June 26, 2015
Now that we've passed the midway point of 2015, it's not too soon to take a peek ahead at what's in store for Philadelphia in the coming year. As the city's profile continues to build through an urban renaissance, next year will bring several highly anticipated openings and events.
Here are the five top projects on the docket for Philadelphia in 2016:
The success of Spruce Street Harbor Park in its second year is just the beginning of a reimagining of Philadelphia's urban spaces that promise plenty of summer recreation. As part of the upcoming Philadelphia Rail Park, a three-mile stretch along the abandoned Reading Viaduct, the Philadelphia Horticultural Society will launch a pop-up garden in the summer of 2016.
With funding from the Pew Center for Arts & Heritage, the PHS pop-up garden will be part of a larger series of installations at the Rail Park that highlight the history of the viaduct with modern appeal.
Philadelphia's skyline will welcome a newcomer in University City next spring with the arrival of FMC Tower at 30th and Walnut streets. Designed by Pelli Clark Pelli Architects, FMC Tower will be a "vertical neighborhood" with 49 stories of retail, residential and office space. The skyscraper will also have its own elevated park, Cira Green, which will be open to employees and residents for relaxation, company events, summer movie screenings, and live arts performances.
The Sixers may be wading through a down period, but with a rebuilt roster and state-of-the-art Training Center on the way in Camden, the team's fortunes can really only be looking up. Set to break ground in October, the 120,000 square foot facility (the NBA's largest and most advanced) will be located on the revitalized Camden waterfront and serve as home to both the team's basketball and business operations staffs.
While the wait for LOVE Park's makeover may spill into 2017, the much-anticipated redesign is slated to break ground next spring. In March, New York-based design firm Hargreaves Associates released four proposals for the renovation of the 2.5-acre park at JFK Plaza. The overall goal will be to make the park more accessible, artistic and interactive while creating a strong link to the Parkway. Each design calls for a large green space near the park's center, a fountain, a garden and space for events and festivals.
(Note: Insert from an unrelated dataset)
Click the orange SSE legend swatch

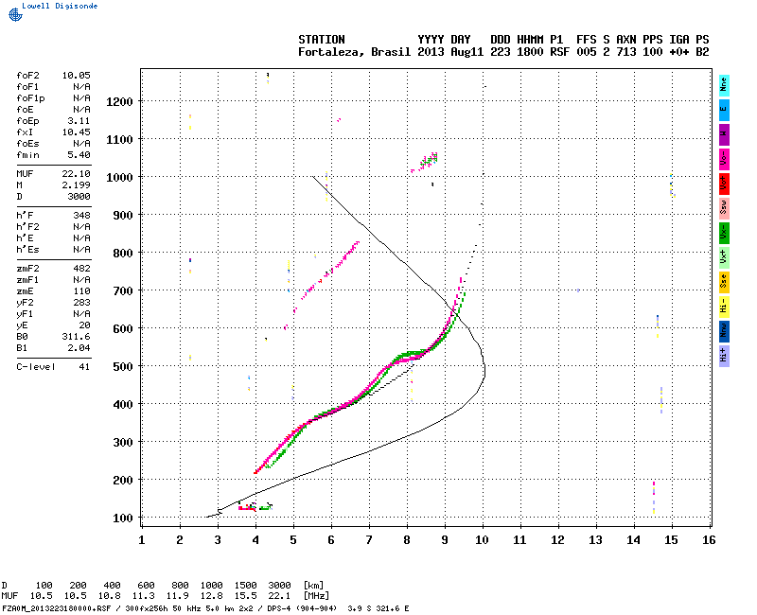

A man walks past the LOVE sculpture in the JFK Plaza in Philadelphia in October 1998. (AP file art)
Not since the Republican National Convention came to Philadelphia in 2000 has the city had as visible an impact on a presidential election as it will from July 25-28 at Wells Fargo Center and the Pennsylvania Convention Center. When Philadelphia beat out bids by Columbus, Ohio, and Brooklyn, New York, in February, Mayor Michael Nutter said the convention will draw an expected 35,000 people to the region, with an infusion of between $175 and $225 million into the local economy.
Hillary Clinton is the current front-runner among Democratic hopefuls, but regardless of what happens, Philadelphia holds the special privilege of nominating one of the candidates for 45th President of the United States.